GIVEN TEXT:
____________
# Overated Stones?



## HighNDry (Dec 26, 2007)

Guys and gals, what is your take on the pteronarcy californica (salmonfly, stonefly hatch)?
Is it overated as some have stated? What has been your experience both with local and "fabled" waters around the West? Please chime in. 

I will use some of the responses in an on-line article. If you prefer not to have your comments used, please state so, otherwise I will assume your response to the questions is fair game.

Thanks!


----------



## kochanut (Jan 10, 2010)

as far as fabled waters go.... i have had the opertunity to fish many many "fabled" waters in CO, MT, WY, and ID..... in ID i do think it is worth all of the hype, especially if you catch it just right. and thats about the extent of my speil.


----------



## Packfish (Oct 30, 2007)

My comments previously were directed soley on the Blacksmith- other larger rivers in neighboring states to the north live up to the hype if you happen to be there at the correct time.
The Blacksmith has less actual river that is legally fishable now than it did in b4 2008. Everyone will be driven to the remaining streches. The email from the local fly shop stating the Hatch is on and we have the best fly only sold in the shop- doesn't help the situation out either. Like I said previously I don't fish that hatch anymore and fish else where. The Blacksmith actually has better hatches in the year than the Stone hatch that are better fishing. If someone enjoys that great and I really do hope it's all you had hoped it would be- it's just not for me anymore.


----------



## blackdog (Sep 11, 2007)

Overrated in fish catching, yes. Overrated in fun factor, absolutely not. To me there's nothing funner in fly fishing then catching large trout on large dries. I catch more fish on SF nymphs in the days leading up to the hatch then on dries during the hatch. I also find the dry fly fishing to be better a few days after the hatch has moved through. The trout have gorged themselves on the SF nymph migration that by the time they start flying around, the trout are full. I chase the SF hatch all over the place, last weekend on a certain river we absolutely killed them on nymphs. The adults should be coming off by now, the only reason I'm not there fishing is because the weather forecast for the area was bad, but I suspect as many fish as we caught on nymphs last week, the fish have gorged themselves that we wouldn't of caught the numbers on dries this week. Which brings in the fun factor part, I would rather catch less fish on dries than more on nymphs.


----------



## Packfish (Oct 30, 2007)

Very true of the nymph fishing- fished this weekend- a few risers to dries- a few caught on nymphs- then headed up and watched cutts spawn and caught browns.


----------



## scott_rn (Sep 11, 2007)

I've never planned an outing just to fish a stonefly hatch. I've tied em' & I've caught fish on em' but I've never gone too far out of my way to do it.

Now when the hoppers hatch, that's the time to hit the water.


----------



## JERRY (Sep 30, 2007)

Salmon/Stonefly fishing is some of, if not the most fun fishing there is. To use such big bugs, and have the fish be so aggressive on the take is amazing. You don't have to have the best presentation, just slap that baby on the water and wait for the explosion. Fish are gorging themselves and will take almost anything you throw at them. Just follow the migration up river and have the time of your life!
____________
PROBLEM TO WORK ON: From the stonefly hatch thread, copy word for word the passage starting with "## kochanut (Jan" and going on through "of my speil.".

RECORDS SHOWN:
____________
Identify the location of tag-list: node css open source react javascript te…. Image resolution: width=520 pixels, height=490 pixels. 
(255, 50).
____________
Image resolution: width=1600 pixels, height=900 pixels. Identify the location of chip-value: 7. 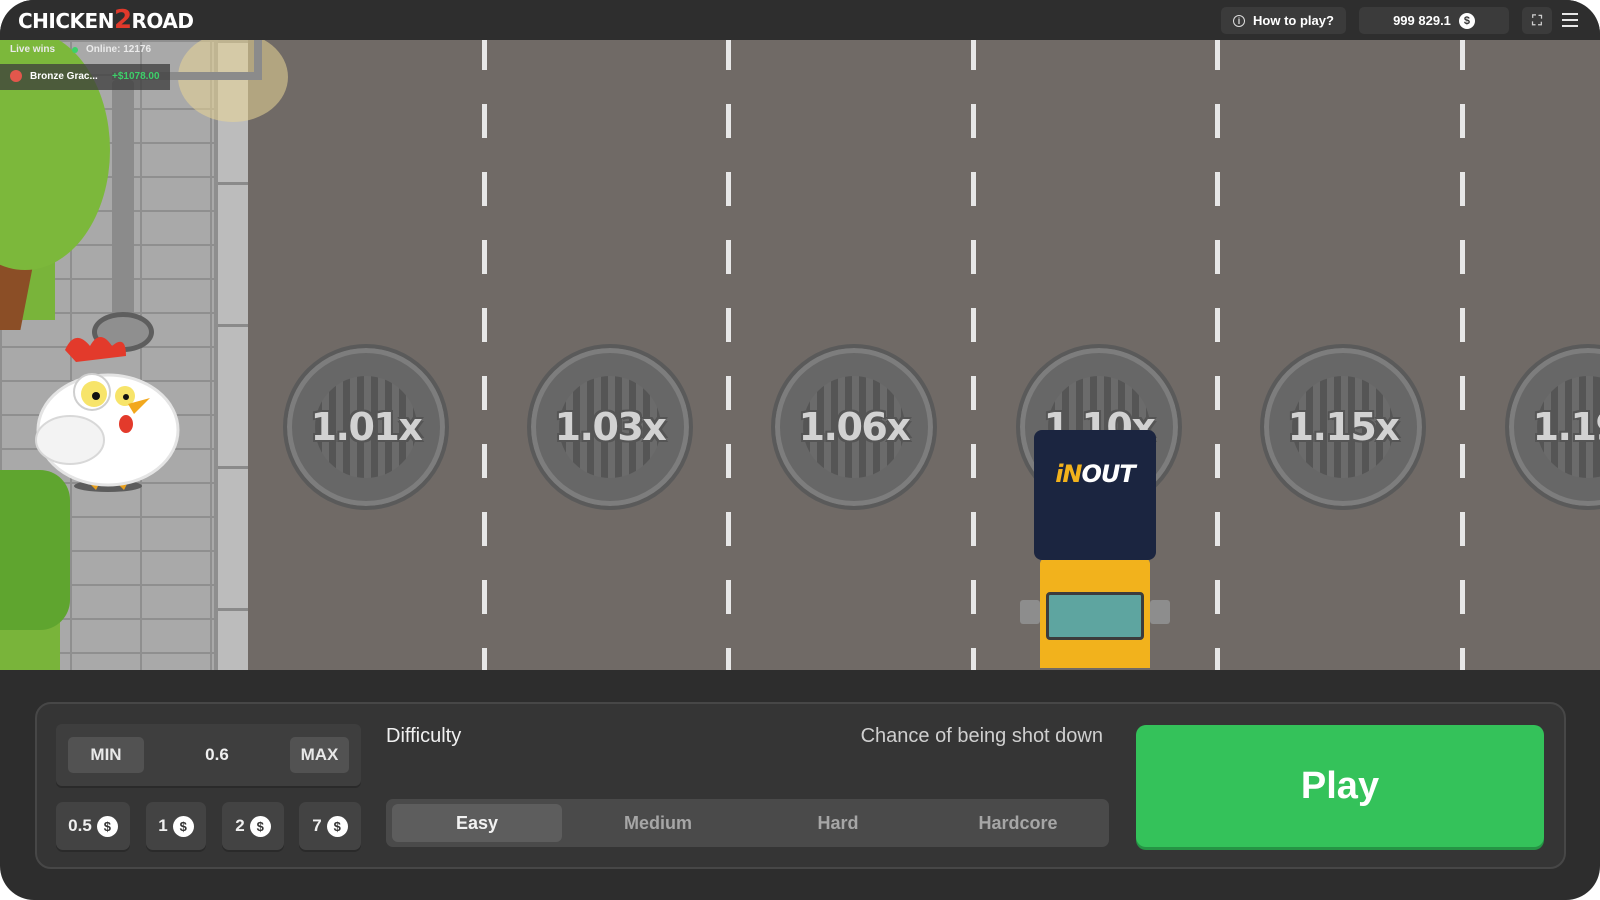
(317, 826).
____________
YOUR RESPONSE:
## kochanut (Jan 10, 2010)

as far as fabled waters go.... i have had the opertunity to fish many many "fabled" waters in CO, MT, WY, and ID..... in ID i do think it is worth all of the hype, especially if you catch it just right. and thats about the extent of my speil.